Oxford Dictionary defines Bitcoin: as a type of digital currency in which encryption techniques are used to regulate the generation of units of currency and verify the transfer of funds, operating independently of a central bank[x] – and it defines Blockchain as a digital ledger in which transactions made in bitcoin or another cryptocurrency are recorded chronologically and publicly.[xi]
In simpler words, Bitcoin is like your email service instead of sending and receiving texts between internet users – value can be exchanges directly with no middle man, on a fully 100% trusted network, and at zero or minimum fees. Value can take the shape of money, land title, stocks, food, cars … The activity is recorded on an immutable public ledger, containing signed and verified records of these transactions. The transfer is secure, transparent, and reviewable were no one can challenge its legitimacy.
Bitcoin brings the wonders and opportunities the PC brought in the early 80s, and attaches it to the most important power of society: money. The open source and decentralized nature of Bitcoin and Blockchain empowers users and allows anyone to be part of the technology opening a world of opportunities far beyond our surroundings and state of being. Applying this innovation to the finance and banking sector challenges the status quo of financial institutions and their monopoly on creation and distribution of money. It invites the low end, most deprived user to express and exchange value by simply combining a Bitcoin software and a device connected to the internet.

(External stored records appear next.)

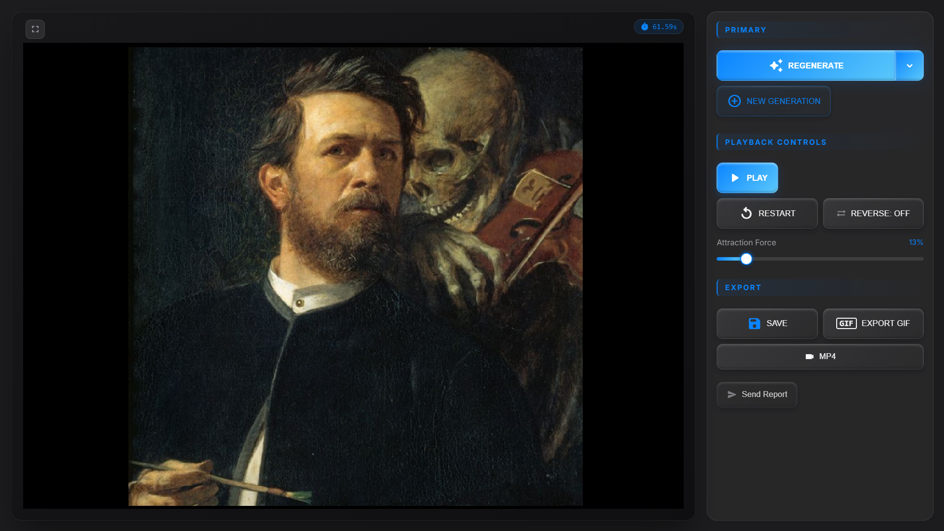944x531 pixels.
Task: Expand the Regenerate dropdown arrow
Action: 909,66
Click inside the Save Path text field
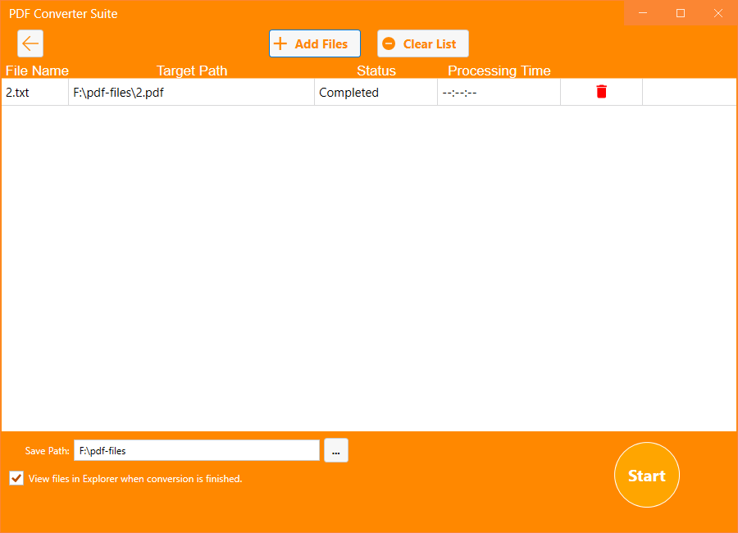 tap(197, 449)
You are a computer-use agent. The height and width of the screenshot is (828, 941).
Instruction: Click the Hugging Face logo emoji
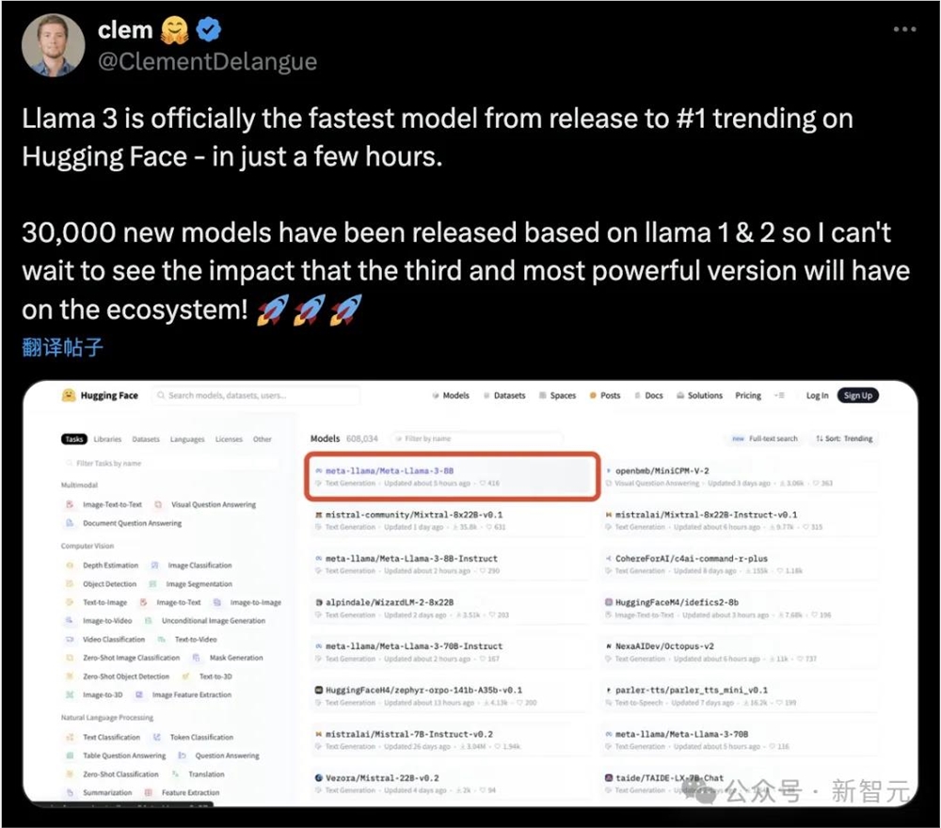click(69, 395)
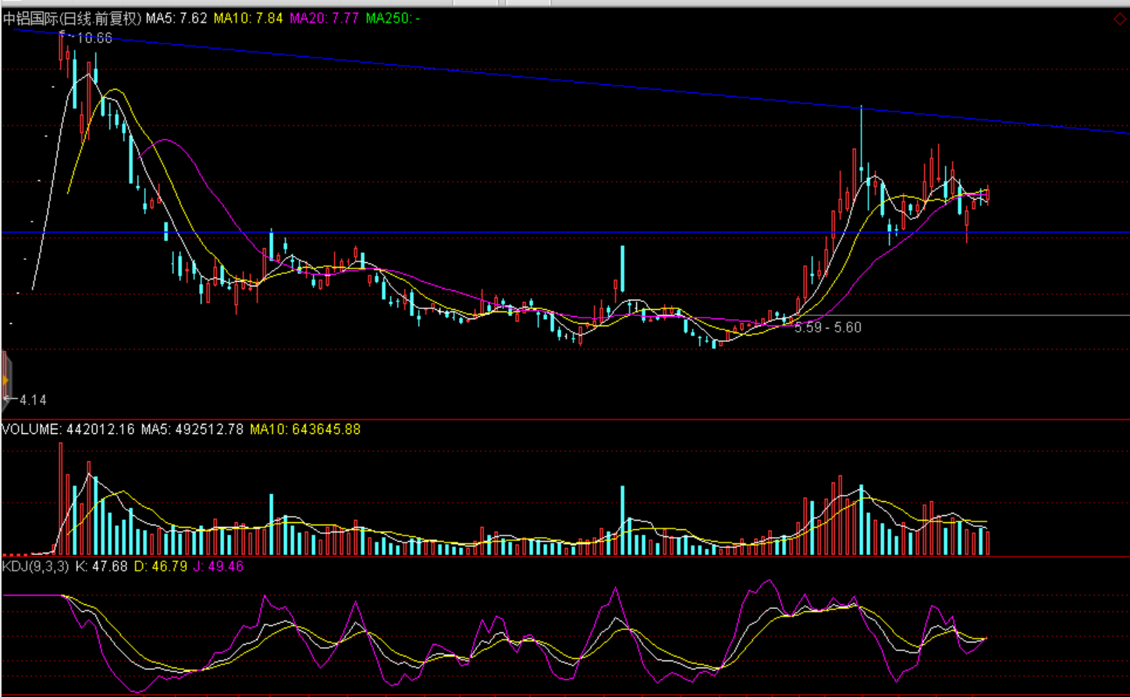Click the volume MA5: 492512.78 label
Viewport: 1130px width, 697px height.
[192, 429]
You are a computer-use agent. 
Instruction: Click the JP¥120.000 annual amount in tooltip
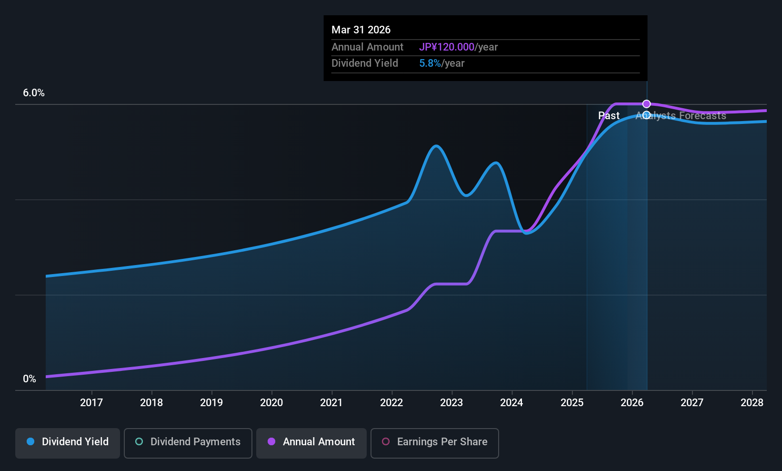coord(446,47)
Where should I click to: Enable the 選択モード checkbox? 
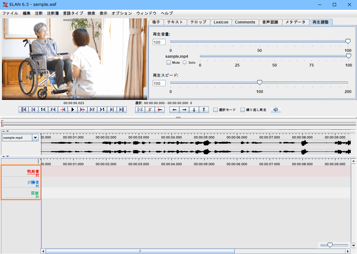215,110
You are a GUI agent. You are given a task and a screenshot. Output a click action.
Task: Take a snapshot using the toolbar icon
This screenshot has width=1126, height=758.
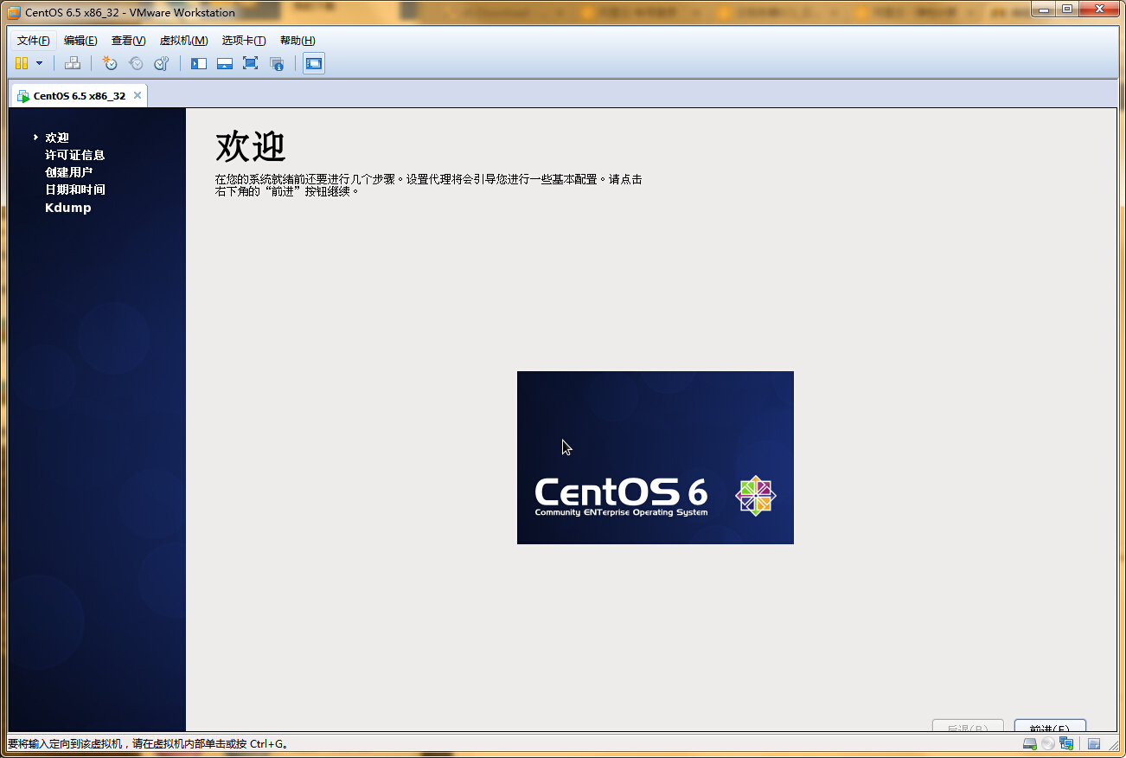click(109, 63)
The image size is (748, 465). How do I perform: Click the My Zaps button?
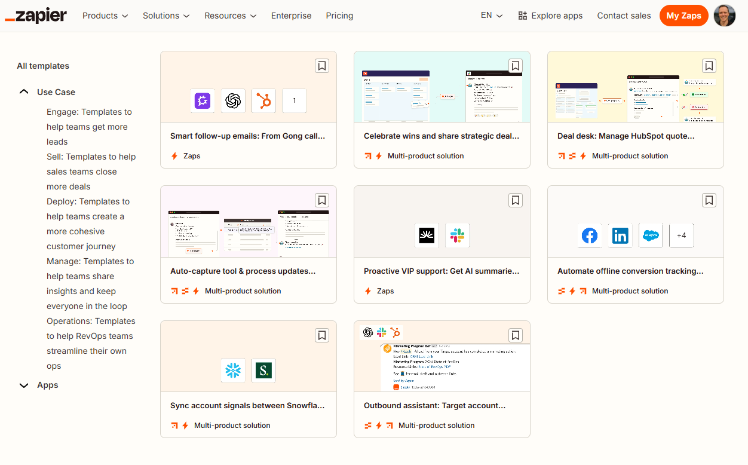tap(683, 16)
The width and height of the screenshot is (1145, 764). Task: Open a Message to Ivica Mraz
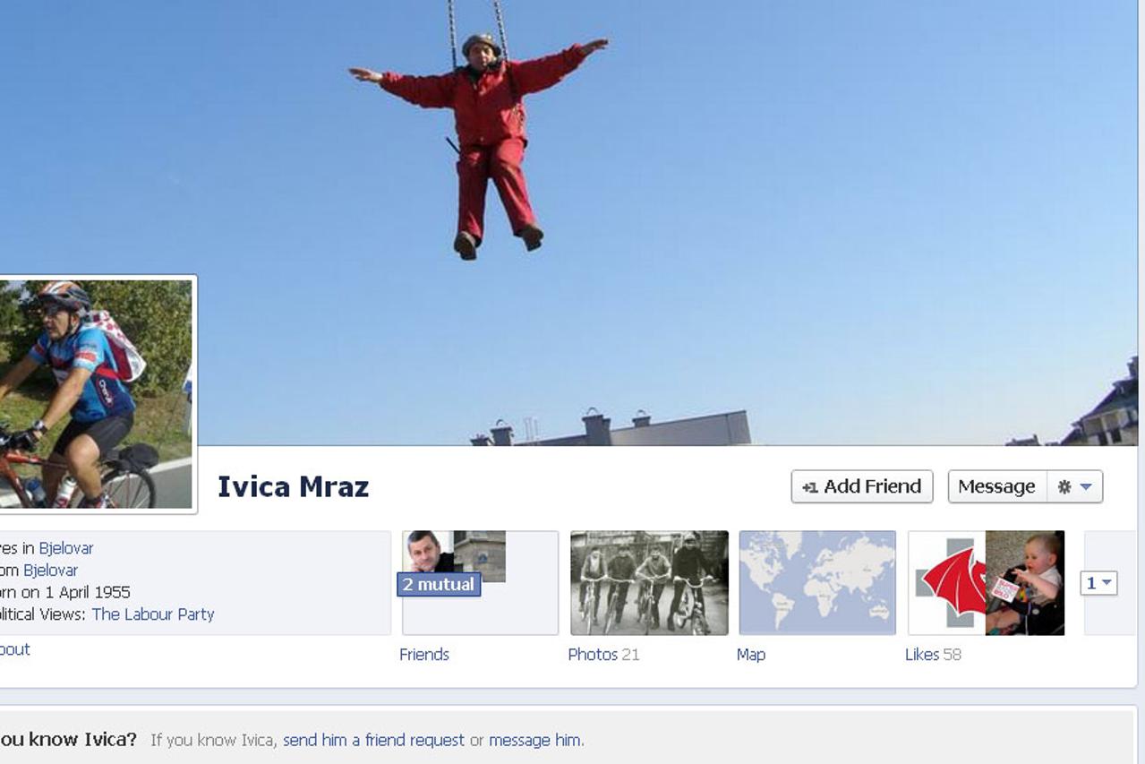pyautogui.click(x=996, y=486)
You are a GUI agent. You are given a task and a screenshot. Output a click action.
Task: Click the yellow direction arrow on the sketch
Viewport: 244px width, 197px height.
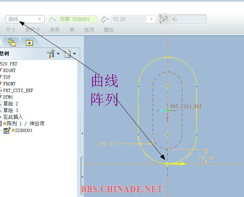(x=178, y=164)
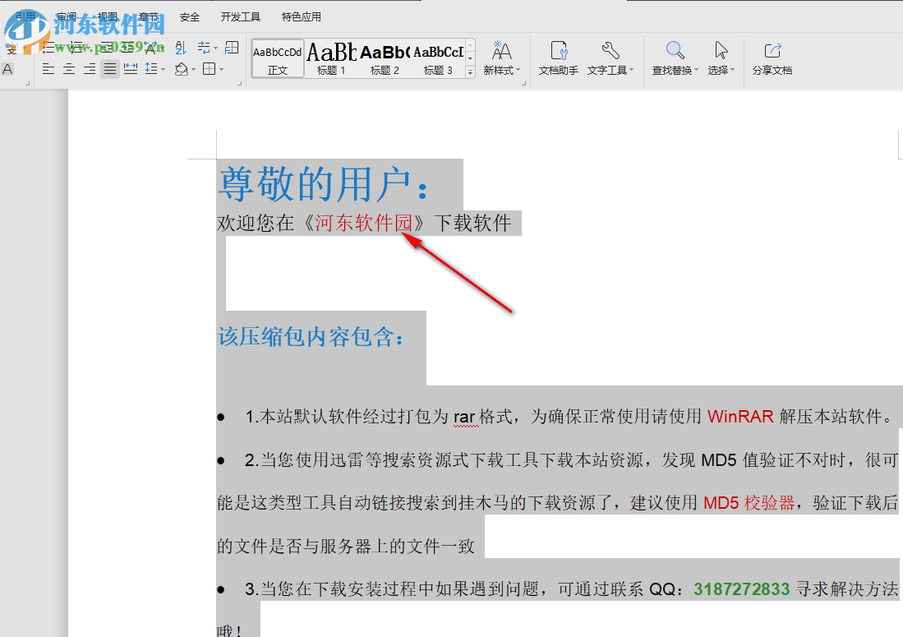
Task: Click the character shading icon
Action: click(x=7, y=68)
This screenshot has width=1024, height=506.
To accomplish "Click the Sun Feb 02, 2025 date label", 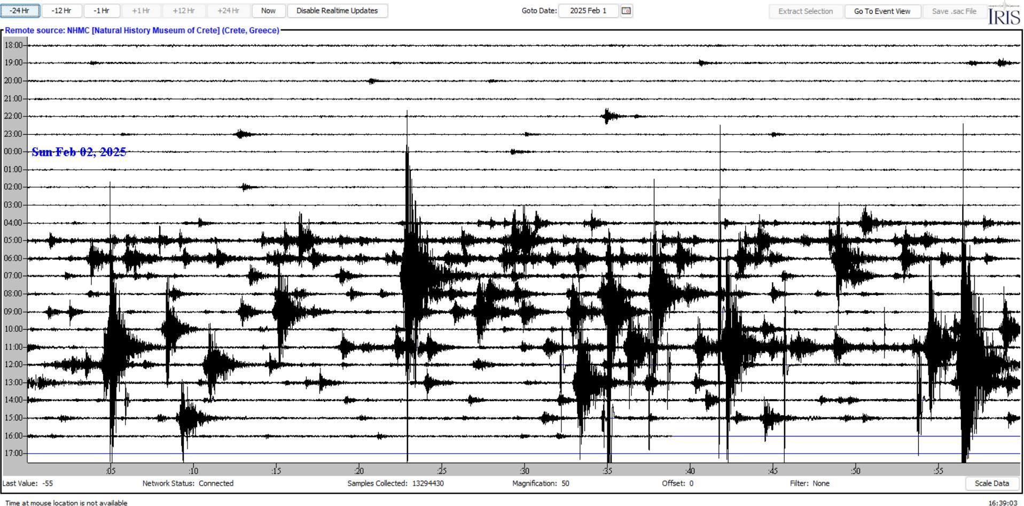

Geeks are playing around with this technology and exciting applications in all fields financial and non-financial keep popping up. Bitcoin-based banks, casinos, drug empires, derivative and future markets, retailers, remittances, notary, and many more. The new applications seem weird with low marginal profit, but they satisfy the Disruptive Innovation characteristic of allowing consumers at the extreme bottom to benefit from an array of services and products where barriers to entry are high -challenging the current status quo of money and banking and competing with existing schemes of payments, it will move up the market and eventually displace traditional competitors.
Non-technical consumers will start using Bitcoin, when their need for cheap international money transfers is growing, or through some other applications that hasn’t been invented yet.
Bitcoin’s Visicalc is yet to be discovered and it is a matter of time that Bitcoin and Blockchain will meet the requirements for mass adoption.